▸ SOURCE TEXT:
>>>
OK, to the war with Pyrrhus and the terrific question by Timothy.

For Livy the manipular system was in being by 340 BCE, but nothing can be more jaw-droppingly dichotomous than what he apprises and what Dionysius of Halicarnassus does, the other primary source for all this.

Roman influence began eroding Tarentine influence at this time (280s BCE), and a Roman garrison in Thurii set a dangerous precedent to the political climate with their military presence within Tarentum's sphere of influence (actually, here in 280 BCE is one example of crisis when the Romans recruited soldiers who had no property qualification at all, not unlike what they resorted to after the disaster at Cannae). The Tarentines were soon able to eject the Romans in Thurii within a few years, and Thurii was compelled back into the southern 'Italic League' of the time, but this was a part of a gradually rising escalation of tension between Rome and Tarentum, which culminated in war. Enter Pyrrhus...
<<<
▸ TASK GOAL:
Reproduce the passage on Rome, Tarentum, and Pyrrhus word for word, in full.

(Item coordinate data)
>>>
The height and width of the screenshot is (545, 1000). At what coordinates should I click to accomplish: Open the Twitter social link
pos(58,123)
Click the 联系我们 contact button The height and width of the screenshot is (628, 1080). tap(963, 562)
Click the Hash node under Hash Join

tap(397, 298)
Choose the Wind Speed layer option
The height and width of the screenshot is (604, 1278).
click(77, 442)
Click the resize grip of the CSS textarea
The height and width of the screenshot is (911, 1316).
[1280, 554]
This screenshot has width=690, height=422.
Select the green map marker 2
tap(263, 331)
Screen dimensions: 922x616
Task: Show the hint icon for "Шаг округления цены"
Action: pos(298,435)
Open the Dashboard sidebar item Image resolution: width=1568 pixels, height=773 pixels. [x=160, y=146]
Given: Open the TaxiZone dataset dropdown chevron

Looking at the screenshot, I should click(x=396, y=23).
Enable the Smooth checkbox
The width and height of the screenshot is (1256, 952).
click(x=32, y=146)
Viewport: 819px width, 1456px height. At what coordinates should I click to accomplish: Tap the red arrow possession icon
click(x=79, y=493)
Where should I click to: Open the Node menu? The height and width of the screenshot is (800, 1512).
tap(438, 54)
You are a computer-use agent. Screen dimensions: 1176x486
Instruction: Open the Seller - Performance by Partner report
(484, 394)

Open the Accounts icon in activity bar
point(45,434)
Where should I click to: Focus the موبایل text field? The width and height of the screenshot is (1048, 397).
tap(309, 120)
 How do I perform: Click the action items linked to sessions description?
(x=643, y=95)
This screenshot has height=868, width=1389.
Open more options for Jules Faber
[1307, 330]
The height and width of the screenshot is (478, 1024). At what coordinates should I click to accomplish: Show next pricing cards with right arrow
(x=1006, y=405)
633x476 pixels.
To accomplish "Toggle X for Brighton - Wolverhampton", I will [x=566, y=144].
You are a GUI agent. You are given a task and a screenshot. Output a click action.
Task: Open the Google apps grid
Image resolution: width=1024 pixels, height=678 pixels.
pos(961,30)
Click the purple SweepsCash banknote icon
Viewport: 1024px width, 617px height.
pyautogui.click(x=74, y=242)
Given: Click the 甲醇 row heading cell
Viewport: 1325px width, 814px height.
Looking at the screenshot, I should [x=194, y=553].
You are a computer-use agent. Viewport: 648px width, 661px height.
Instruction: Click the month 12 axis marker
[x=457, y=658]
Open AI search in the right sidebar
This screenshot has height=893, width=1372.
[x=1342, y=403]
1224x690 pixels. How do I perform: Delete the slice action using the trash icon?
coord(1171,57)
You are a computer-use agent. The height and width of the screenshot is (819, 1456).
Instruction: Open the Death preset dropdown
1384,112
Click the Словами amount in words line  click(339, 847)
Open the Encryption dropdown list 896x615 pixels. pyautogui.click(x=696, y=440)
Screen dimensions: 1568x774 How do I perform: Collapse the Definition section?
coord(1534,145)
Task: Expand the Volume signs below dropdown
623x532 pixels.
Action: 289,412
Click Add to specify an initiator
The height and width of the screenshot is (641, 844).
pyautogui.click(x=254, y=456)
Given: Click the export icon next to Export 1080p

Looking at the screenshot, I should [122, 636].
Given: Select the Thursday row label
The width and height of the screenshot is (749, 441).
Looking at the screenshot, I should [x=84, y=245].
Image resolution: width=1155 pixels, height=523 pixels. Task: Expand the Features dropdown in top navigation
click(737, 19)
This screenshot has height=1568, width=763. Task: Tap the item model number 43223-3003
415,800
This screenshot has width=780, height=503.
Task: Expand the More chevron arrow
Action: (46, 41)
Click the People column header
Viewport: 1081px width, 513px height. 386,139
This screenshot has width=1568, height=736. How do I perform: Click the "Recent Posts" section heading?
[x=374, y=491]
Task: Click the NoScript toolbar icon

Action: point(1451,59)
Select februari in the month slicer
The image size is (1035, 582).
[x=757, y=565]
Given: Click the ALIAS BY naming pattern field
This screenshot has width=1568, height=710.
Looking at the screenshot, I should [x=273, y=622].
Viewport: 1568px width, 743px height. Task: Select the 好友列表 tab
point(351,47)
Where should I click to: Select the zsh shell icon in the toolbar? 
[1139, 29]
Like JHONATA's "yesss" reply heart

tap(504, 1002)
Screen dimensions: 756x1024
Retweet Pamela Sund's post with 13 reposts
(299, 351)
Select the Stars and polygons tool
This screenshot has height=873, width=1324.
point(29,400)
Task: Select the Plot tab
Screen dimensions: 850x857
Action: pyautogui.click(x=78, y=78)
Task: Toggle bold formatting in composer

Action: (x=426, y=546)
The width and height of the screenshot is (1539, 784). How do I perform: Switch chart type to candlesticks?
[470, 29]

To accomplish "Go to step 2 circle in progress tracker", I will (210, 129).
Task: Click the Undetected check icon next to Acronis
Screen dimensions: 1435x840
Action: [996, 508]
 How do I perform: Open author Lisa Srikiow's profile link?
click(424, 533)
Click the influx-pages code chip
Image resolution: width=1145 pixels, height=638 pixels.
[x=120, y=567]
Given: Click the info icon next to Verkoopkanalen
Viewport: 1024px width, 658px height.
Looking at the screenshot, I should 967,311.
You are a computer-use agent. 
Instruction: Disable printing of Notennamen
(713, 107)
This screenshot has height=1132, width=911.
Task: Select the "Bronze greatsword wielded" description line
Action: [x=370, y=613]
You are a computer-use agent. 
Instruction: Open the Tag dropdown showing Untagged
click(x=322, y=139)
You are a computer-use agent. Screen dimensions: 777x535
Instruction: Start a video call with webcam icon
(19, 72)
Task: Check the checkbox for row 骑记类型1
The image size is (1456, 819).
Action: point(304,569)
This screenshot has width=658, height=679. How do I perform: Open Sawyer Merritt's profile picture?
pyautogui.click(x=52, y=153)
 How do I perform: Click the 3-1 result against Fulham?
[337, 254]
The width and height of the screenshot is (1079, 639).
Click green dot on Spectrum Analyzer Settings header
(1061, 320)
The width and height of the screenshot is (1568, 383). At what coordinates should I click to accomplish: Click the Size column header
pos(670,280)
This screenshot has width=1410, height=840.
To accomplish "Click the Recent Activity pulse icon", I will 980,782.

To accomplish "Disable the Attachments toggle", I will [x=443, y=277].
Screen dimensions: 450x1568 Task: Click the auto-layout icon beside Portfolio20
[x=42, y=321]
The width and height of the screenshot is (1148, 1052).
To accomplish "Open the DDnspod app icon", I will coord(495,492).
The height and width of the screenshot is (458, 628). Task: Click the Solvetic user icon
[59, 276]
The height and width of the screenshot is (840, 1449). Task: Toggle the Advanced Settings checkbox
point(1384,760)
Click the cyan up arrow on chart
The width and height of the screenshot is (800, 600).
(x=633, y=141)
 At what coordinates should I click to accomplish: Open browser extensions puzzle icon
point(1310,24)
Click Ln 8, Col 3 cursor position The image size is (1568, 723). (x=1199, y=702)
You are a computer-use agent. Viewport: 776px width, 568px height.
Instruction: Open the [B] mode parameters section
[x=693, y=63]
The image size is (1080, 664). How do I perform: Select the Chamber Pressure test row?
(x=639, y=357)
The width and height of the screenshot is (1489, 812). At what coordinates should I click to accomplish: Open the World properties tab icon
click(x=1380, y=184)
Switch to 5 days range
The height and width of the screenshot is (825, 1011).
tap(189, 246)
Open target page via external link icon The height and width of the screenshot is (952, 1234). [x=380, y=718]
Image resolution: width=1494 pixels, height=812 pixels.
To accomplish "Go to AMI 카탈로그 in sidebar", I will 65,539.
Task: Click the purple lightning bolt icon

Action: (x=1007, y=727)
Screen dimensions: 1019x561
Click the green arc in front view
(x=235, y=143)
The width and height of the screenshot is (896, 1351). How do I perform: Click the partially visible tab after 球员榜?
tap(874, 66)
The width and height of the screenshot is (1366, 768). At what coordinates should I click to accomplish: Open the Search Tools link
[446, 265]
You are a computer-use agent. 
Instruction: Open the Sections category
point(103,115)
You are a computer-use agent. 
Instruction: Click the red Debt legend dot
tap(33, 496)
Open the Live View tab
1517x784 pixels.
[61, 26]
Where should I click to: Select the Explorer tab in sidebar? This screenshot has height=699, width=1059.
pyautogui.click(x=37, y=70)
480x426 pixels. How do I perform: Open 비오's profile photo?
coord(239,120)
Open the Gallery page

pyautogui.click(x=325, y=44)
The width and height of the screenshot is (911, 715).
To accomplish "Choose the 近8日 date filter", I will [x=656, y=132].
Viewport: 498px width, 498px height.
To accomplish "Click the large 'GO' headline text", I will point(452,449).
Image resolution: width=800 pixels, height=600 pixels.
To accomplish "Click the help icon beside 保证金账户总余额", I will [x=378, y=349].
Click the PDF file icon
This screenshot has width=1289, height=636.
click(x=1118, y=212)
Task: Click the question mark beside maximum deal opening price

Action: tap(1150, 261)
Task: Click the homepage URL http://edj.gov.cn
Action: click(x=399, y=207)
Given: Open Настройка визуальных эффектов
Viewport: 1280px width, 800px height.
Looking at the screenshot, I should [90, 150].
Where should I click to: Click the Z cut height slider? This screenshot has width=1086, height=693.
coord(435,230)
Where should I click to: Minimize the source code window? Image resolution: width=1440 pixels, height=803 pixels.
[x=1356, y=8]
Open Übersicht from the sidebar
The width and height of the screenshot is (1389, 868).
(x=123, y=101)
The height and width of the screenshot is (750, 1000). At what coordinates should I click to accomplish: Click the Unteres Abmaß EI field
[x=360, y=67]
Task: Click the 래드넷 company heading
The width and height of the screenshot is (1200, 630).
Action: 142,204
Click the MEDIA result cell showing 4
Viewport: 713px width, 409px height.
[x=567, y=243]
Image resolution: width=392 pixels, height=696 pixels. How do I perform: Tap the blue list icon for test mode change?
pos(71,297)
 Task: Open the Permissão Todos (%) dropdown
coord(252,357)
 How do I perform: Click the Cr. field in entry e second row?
<<<
▸ WRITTEN ANSWER:
OK, to the war with Pyrrhus and the terrific question by Timothy.

For Livy the manipular system was in being by 340 BCE, but nothing can be more jaw-droppingly dichotomous than what he apprises and what Dionysius of Halicarnassus does, the other primary source for all this.

Roman influence began eroding Tarentine influence at this time (280s BCE), and a Roman garrison in Thurii set a dangerous precedent to the political climate with their military presence within Tarentum's sphere of influence (actually, here in 280 BCE is one example of crisis when the Romans recruited soldiers who had no property qualification at all, not unlike what they resorted to after the disaster at Cannae). The Tarentines were soon able to eject the Romans in Thurii within a few years, and Thurii was compelled back into the southern 'Italic League' of the time, but this was a part of a gradually rising escalation of tension between Rome and Tarentum, which culminated in war. Enter Pyrrhus...